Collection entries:
----

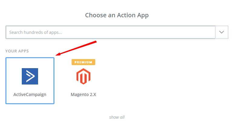Pick the premium Magento 2.X app

point(83,81)
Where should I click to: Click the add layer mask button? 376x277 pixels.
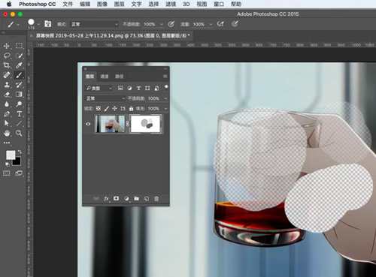(x=116, y=198)
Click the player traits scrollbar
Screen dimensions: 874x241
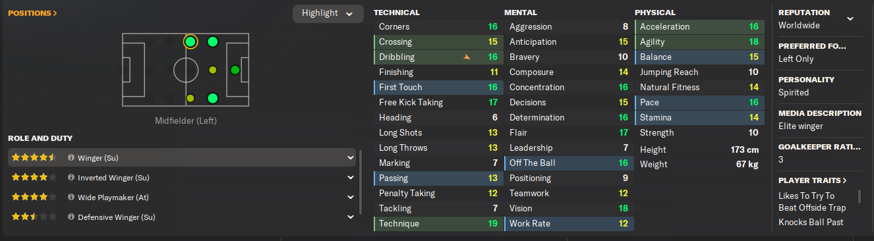[x=859, y=197]
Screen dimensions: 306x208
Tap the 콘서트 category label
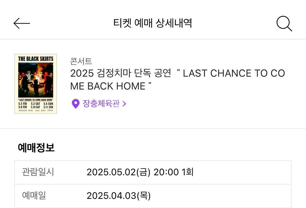click(81, 61)
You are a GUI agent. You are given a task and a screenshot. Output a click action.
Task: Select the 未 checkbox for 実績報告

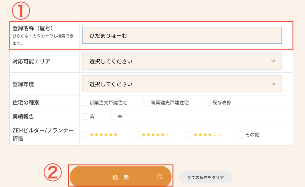coord(113,116)
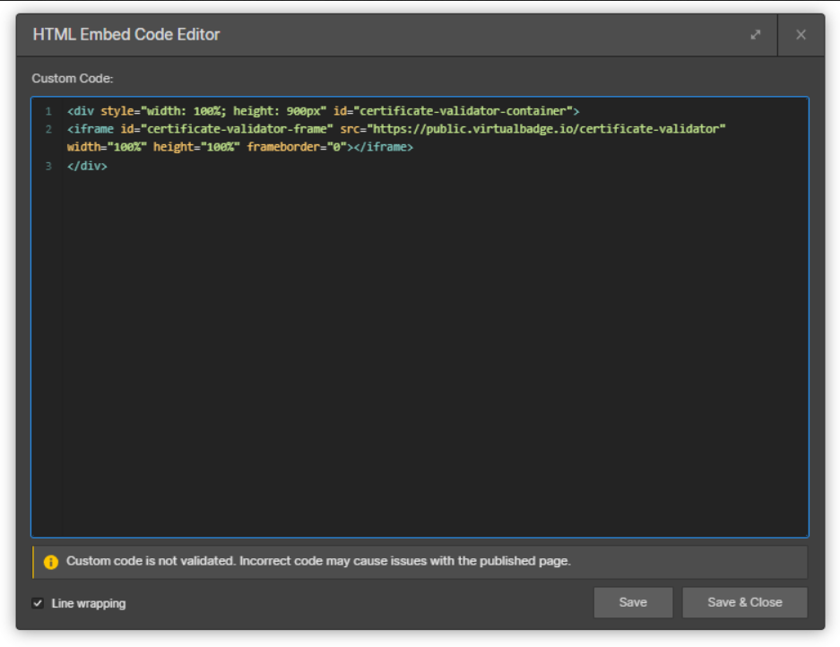This screenshot has height=647, width=840.
Task: Click the Save & Close button
Action: coord(744,602)
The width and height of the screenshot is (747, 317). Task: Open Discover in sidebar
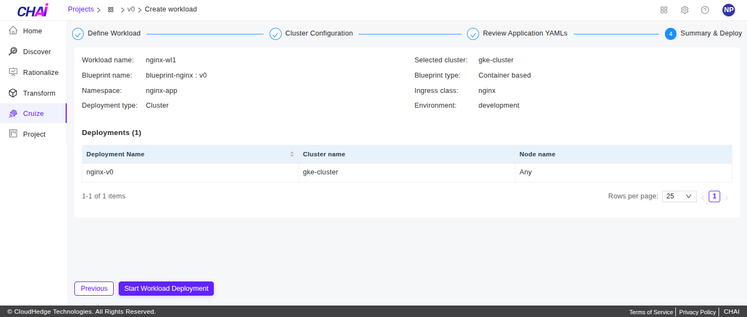coord(37,52)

----

▸ Task instructions: Copy exactly the lines from the line containing "Screen dimensions: 874x241" through the last line of the records, both included, and omit every picture.

▸ Response to this exercise:
Screen dimensions: 874x241
[x=859, y=197]
Screen dimensions: 306x208
Tap the 콘서트 category label
click(81, 61)
You are a GUI agent. You are given a task and a screenshot. Output a click action.
Task: Select the 未 checkbox for 実績報告

coord(113,116)
This screenshot has height=647, width=840.
Task: Click the Save & Close button
Action: coord(744,602)
The width and height of the screenshot is (747, 317). Task: Open Discover in sidebar
coord(37,52)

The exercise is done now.